Frequently Asked Questions

  • What is the eyesight requirement for IMA through CDS?
    For IMA (graduate Army entry), uncorrected vision can be as poor as 6/60 in each eye. Best corrected visual acuity must be 6/6 in each eye. Myopia limit is −3.50 D spherical (with ±2.0 D astigmatism). Hypermetropia limit is +3.50 D Sph. Colour perception must be CP-II. LASIK is permitted under 8 specified conditions. Source: DGMS Army Aug 2019 page 7.
  • Can I join IMA after LASIK surgery?
    Yes. LASIK is permitted for IMA/OTA/CDSE graduate entries, unlike NDA Army where LASIK is not allowed. You must: be over 20 at time of surgery; wait minimum 12 months post-surgery; have corneal thickness ≥ 450 microns; axial length ≤ 26 mm; residual refraction ≤ ±1.0 D; normal retina; normal corneal topography; and carry a certificate from the operating medical centre. RK (Radial Keratotomy) is permanently unfit for all branches.
  • What is the eyesight limit for INA (Navy) through CDS?
    For INA, uncorrected vision must be 6/12 or better. Myopia limit is −1.0 D spherical, hypermetropia +2.0 D Sph, astigmatism ±1.0 D Cyl. Binocular vision must be Grade III. Colour perception: CP Pass (Ishihara). LASIK is permitted except for submariners, divers, and MARCO entries. Source: CDS 2025 Notification page 37.
  • Can I join AFA Flying through CDS if I have minus power?
    No. AFA Flying via CDS requires NIL manifest myopia and NIL retinoscopic myopia. Even −0.25 D makes you unfit for Flying. Slight long-sightedness (hypermetropia up to +1.5 D) is permitted. However, LASIK may restore you to NIL myopia — provided all 8 LASIK conditions are met, including NIL residual refraction for Pilot/Observer entries.
  • What does CP-I mean and why is it required for AFA Flying?
    CP-I is the most stringent colour perception standard, assessed by the Nagel Anomaloscope. It requires full normal colour vision — the ability to distinguish colours at all levels of saturation and brightness. Flying duties require reading runway lights, signal flares, navigation lights, and target markers accurately, so perfect colour perception is non-negotiable for the Flying branch.
  • I have −3.0 D myopia. Can I join CDS IMA?
    Yes, −3.0 D myopia is within the IMA/OTA/CDSE limit of −3.5 D. You can apply for IMA and OTA but NOT for INA (limit −1.0 D) or AFA Flying (NIL). Your uncorrected vision at −3.0 D will be roughly 6/120–6/240 depending on other parameters — well within the 6/60 uncorrected vision limit. Ensure your BCVA corrects to 6/6 in each eye.

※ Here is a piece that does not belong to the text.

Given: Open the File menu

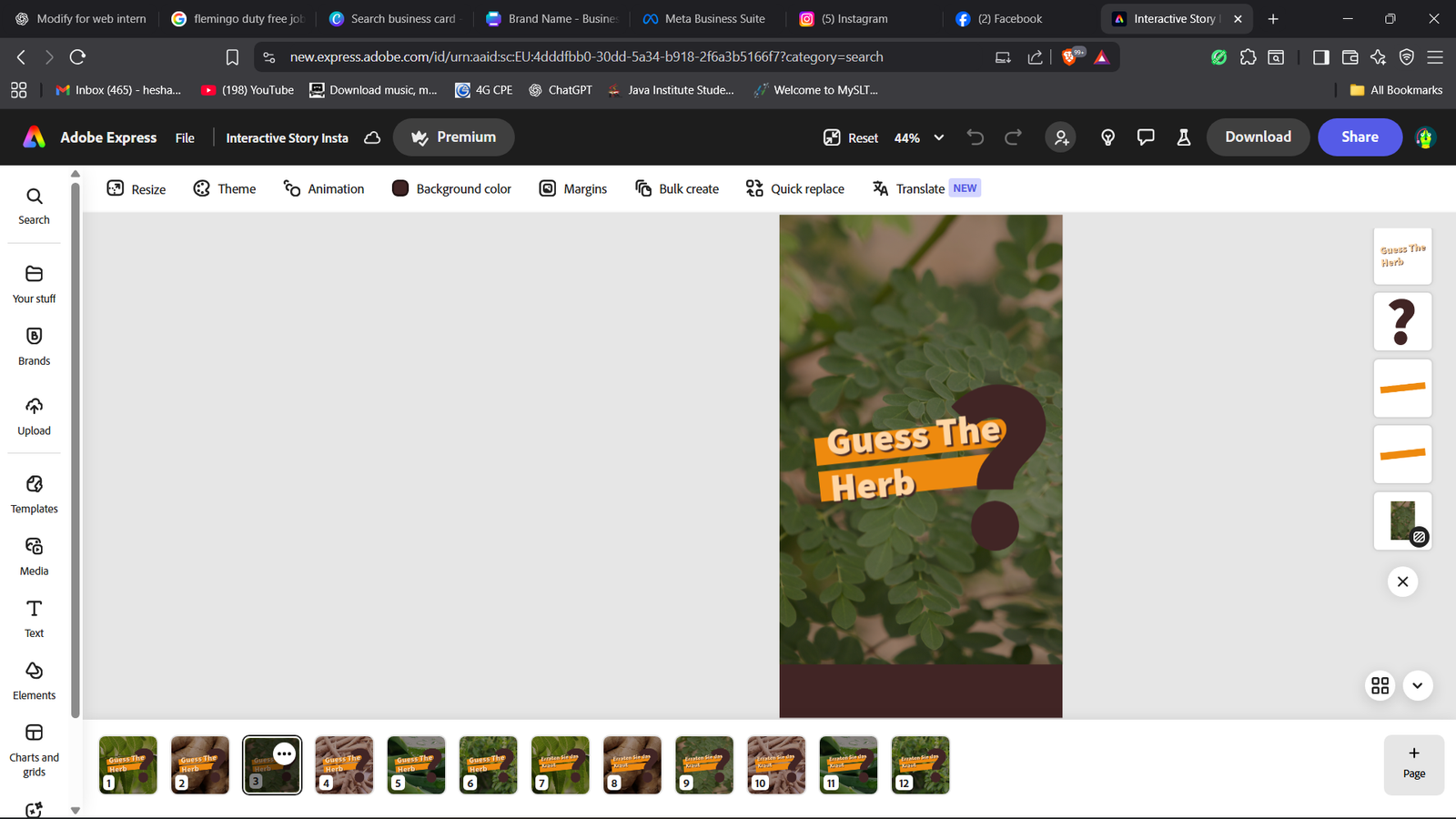Looking at the screenshot, I should [x=185, y=137].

  • Can I wear contact lenses to the CDS medical board?
    No. Coloured contact lenses are not permitted and will be detected. Prescription (clear) contact lenses should be removed before the eye examination. The eye examination tests both uncorrected (bare eye) vision and corrected (glasses) vision — contact lenses would interfere with the uncorrected vision measurement.

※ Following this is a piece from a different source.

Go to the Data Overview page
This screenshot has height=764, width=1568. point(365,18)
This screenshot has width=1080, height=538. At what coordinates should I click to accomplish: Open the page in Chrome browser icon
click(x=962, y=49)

  • What is the difference between manifest myopia and retinoscopic myopia?
    Manifest (subjective) myopia is measured by asking you what you can see clearly — your perceived prescription. Retinoscopic myopia is measured objectively by the doctor shining a light into your eye (retinoscopy) — it measures the eye's optical power regardless of your responses. AFA Flying requires NIL on both tests. It is not possible to fake normal vision on retinoscopy, as the test does not rely on what you say.

Sources

  • UPSC CDS I 2025 Notification page 37 — CDSE entry vision tables for INA/Navy
  • DGMS (Army) Medical Standards SN 76060/DGMS-5A, 01 Aug 2019, page 7 — graduate & equivalent entry vision table (IMA, OTA, CDSE, TGC)
  • AFCAT 02/2023 Appendix C, Sl. No. 1 — AFA Flying (A1G1) vision and colour perception standards
  • DGMS Army Aug 2019 — disqualifying eye conditions applicable to all graduate entries
  • Last verified: 11 Dec 2024
Disclaimer: This page is an educational summary prepared by Defence Road to help aspirants understand CDS eyesight eligibility. The authoritative and legally binding standards are those published in the official UPSC CDS Notification and the DGMS Medical Standards documents. Vision standards can be updated each notification cycle — always download the latest official notification from upsc.gov.in before submitting your application or booking any medical procedure.